Prescriptives are heralding the demise of language, agonising over the negative influence of electronic communication and the dumbing down of Shakespeare and literary traditions. Abbreviations, acronyms, net slang, flaming and assorted ambiguity found in the writings of bloggers, the smart phone children and anyone in a rush, cause consternation equivalent to the breaking up of the Beatles. War and Peace and its ilk, tend to be the benchmark, with anything under a hundred thousand words too short, with not enough content or the capacity to articulate the message and meaning.

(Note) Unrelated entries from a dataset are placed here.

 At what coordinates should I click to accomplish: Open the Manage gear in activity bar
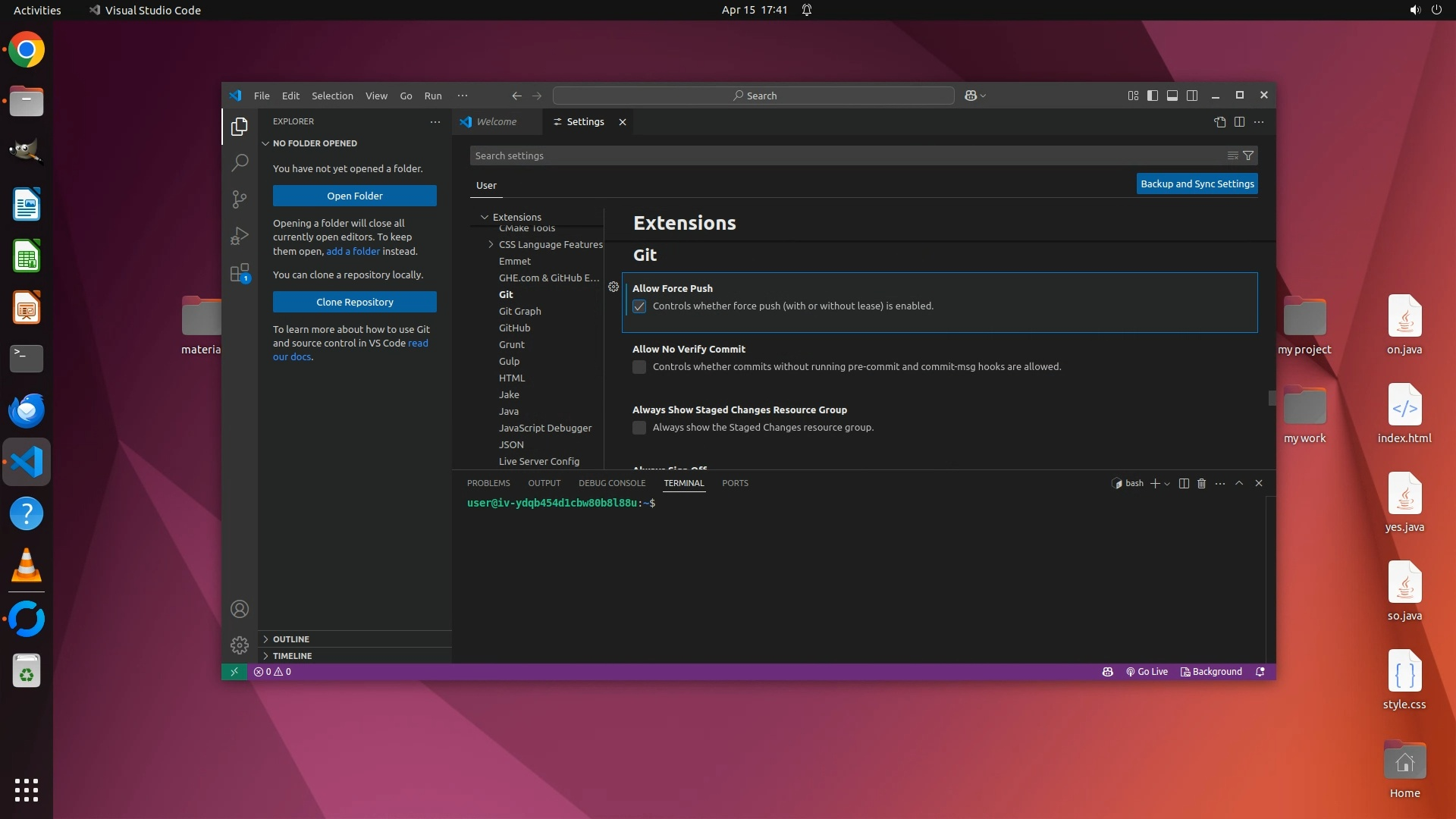[x=239, y=645]
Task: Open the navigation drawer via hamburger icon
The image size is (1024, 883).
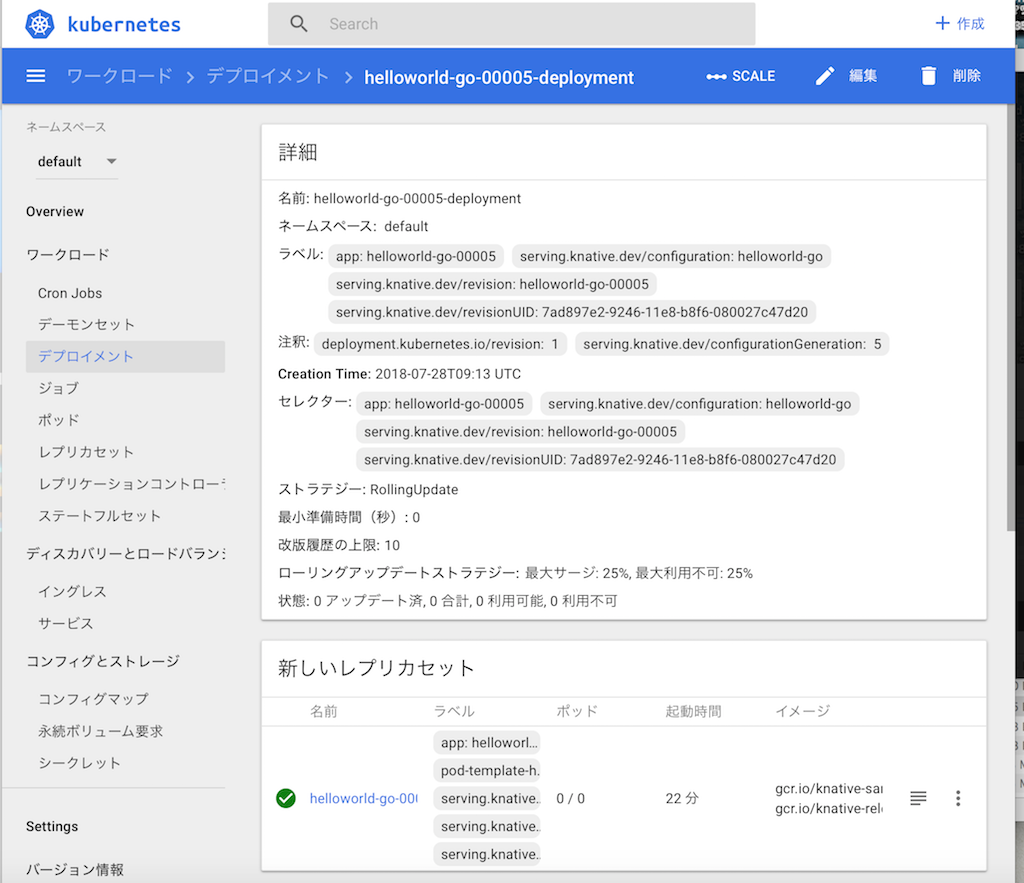Action: (x=35, y=76)
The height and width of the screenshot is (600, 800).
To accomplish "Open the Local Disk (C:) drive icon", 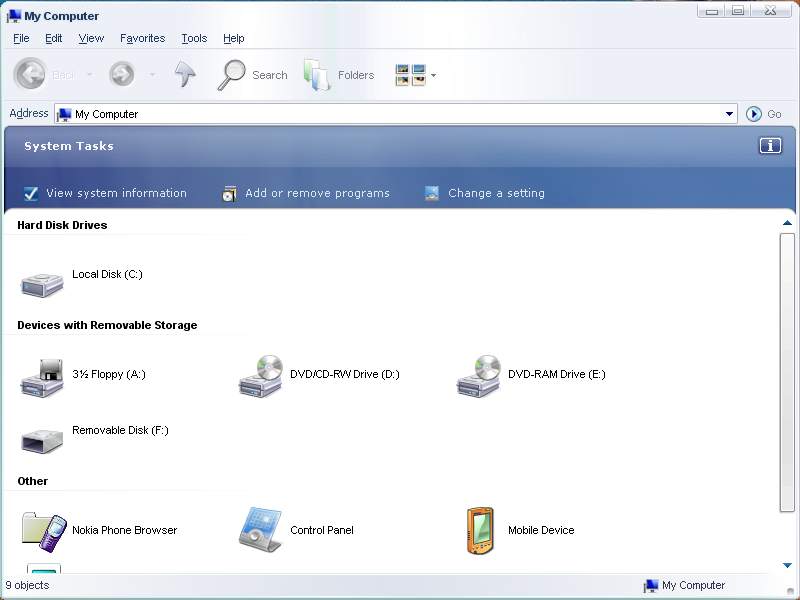I will [42, 282].
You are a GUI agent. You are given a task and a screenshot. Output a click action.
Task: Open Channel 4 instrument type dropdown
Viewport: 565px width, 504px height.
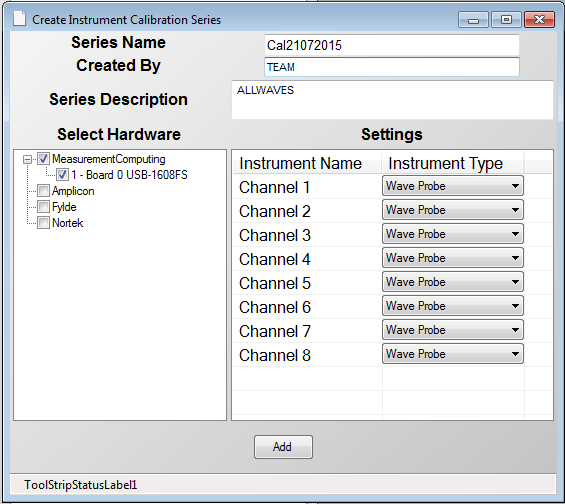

Descriptivists counter the above argument alleging the Internet gives scope to a wider expression of language, constantly changing linguistic convention and finally reading the way we talk. They talk about Internet slang and its ability to join cultures, to globalise language and make it accessible to all. They talk about no language being bad, that it should never be shackled by the past and that online language will have greater influence offline than anything Shakespeare wrote.

The etiquette guides and linguistic appropriateness of the past is being shattered by time restrictions, why write a manifesto if I can relay the message via a Tweet, by smart phones, who really wants to long hand anything nowadays on a minute keyboard and finally subculture, where language is being redefined by a new generation. The same reason we don't talk like Shakespeare anymore is the same reason we don't talk like we did before all this technology came along. Adaptability of language shows the flexibility in intelligence and the capacity to change with the change.

So the next time your nephew sends you a 140 character greeting card via his smart phone or the next time you learn a new word made up of numbers and letters, don't get caught up in the punctuation but rather the thought behind the message. For the long hand and the short of it, finds enough room for all. The Internet will never run out of space for those wanting to say a lot in their own sweet time, in their own sweet language and it will provide the forums and platforms for those in a hurry to say it now with a mangled mash up that would have Shakespeare rolling in his grave.